W latach 2007-2010
- berlińska gazetka nazywała Prezydenta RP „kartoflem”,
- premier deklarował ”Nie potrzebuję prezydenta”,
- szef Kancelarii Premiera odmawiał samolotu,gdy prezydent chciał, jako głowa polskiego państwa, wziąc udzial w szczycie Unii Europejskiej,
- Marszalek Sejmu żartował życzliwie, co to za zamach, skoro z 30 metrów nie trafili,
- Przebrany za angielskiego dżentelmena polityk wołał na partyjnej konwencji „Niech żyje były prezydent” ,
- Inny, naśladujący ruskiego buca, polityk nazywał prezydenta „trupem na wrotkach”,
- Jeszcze inni, a było ich legion, nazywali go mściwym i niedorozwiniętym ponurakiem, dziwolągiem i durniem.
Padały również inwektywy, przed cytowaniem których powstrzymam się, ze względu na ich wulgarność.
Wtedy wszyscy członkowie i zwolennicy Platformy Obywatelskiej deklarowali „Je suis Charlie”, bo „swoboda wypowiedzi jest najważniejszym prawem człowieka”.
Tymczasem wczoraj, 7 lutego 2015 roku dziennikarz Łukasz Warzecha powiedział w jednym z telewizyjnych programów takie oto zdanie:
„Zestawienie tej sobotniej konwencji Andrzeja Dudy i piątkowego wystąpienia Bronisława Komorowskiego to tak, jakby zestawić, i takiego porównania użyję w jednym ze swoich tekstów, najnowsze porshe 911 ze starym klepanym polonezem”.

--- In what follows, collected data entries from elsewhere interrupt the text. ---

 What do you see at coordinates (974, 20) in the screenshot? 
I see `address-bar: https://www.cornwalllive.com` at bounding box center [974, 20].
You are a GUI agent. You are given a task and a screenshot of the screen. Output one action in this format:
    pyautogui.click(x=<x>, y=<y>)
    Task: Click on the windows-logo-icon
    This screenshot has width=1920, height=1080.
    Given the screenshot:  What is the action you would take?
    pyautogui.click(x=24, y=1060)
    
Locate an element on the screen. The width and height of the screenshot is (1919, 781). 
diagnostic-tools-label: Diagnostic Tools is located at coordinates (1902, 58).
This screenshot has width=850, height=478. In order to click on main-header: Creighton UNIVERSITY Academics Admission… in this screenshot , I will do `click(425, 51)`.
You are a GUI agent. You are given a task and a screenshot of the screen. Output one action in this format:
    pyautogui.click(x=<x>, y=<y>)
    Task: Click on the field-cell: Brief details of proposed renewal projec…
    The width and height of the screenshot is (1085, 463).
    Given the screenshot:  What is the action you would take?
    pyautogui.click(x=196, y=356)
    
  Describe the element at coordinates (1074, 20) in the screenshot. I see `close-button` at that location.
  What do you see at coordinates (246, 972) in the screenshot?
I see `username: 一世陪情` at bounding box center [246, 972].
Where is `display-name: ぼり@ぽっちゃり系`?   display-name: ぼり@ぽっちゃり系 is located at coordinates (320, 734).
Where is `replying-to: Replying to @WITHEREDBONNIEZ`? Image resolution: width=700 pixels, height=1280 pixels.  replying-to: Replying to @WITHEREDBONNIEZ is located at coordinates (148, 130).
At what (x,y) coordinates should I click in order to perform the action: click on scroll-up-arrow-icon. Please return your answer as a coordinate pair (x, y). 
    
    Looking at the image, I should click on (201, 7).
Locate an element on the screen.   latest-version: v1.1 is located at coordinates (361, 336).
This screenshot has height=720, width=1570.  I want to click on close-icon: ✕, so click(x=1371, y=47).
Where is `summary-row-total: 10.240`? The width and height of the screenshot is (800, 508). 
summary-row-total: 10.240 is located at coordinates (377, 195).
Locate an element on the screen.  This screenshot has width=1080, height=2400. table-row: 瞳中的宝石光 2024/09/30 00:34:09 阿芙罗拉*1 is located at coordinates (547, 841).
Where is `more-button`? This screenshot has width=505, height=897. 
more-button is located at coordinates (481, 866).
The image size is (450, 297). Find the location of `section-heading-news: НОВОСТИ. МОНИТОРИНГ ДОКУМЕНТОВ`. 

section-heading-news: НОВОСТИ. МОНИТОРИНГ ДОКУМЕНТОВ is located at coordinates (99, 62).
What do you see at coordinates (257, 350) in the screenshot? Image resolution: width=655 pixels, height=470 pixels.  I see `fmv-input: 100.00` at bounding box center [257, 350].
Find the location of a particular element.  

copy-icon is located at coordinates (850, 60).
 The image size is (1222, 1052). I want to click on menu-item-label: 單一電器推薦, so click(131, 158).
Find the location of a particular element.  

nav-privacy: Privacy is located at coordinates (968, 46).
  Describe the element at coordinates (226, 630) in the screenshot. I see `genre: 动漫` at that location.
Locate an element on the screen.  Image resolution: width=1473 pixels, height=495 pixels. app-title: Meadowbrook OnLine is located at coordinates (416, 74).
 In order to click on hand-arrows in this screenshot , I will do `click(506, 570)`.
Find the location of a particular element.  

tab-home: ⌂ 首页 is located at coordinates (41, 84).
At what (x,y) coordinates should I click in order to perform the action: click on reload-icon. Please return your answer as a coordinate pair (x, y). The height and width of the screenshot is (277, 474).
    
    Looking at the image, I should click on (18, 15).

I podniósł się lament i wrzawa.
Jaki z tego Warzechy brzydki chłopiec („umiał zawsze ciotce dopiec”).
Tak mógł się zachować jedynie wredny pisowiec, bo oni niczego nie uszanują.
Upadek norm, obyczajów, wulgaryzacja i zanikanie tzw. „świętości” to codzienność, polska, nie tylko medialna, rzeczywistość – zachlipał jeden z blogerow S24.
A przecież poeta uczył: „świętości nie szargać, bo trza aby święte były”.
Sformułowania innego blogera dostarczają wiele materiału do przemyśleń:
Do salonu przyszedł człowiek, którego naturalnym środowiskiem pracy jest szambo brukowca, to odezwał się jedynym językiem jakiego potrafi używać.[…]wina TVP jest ewidentna.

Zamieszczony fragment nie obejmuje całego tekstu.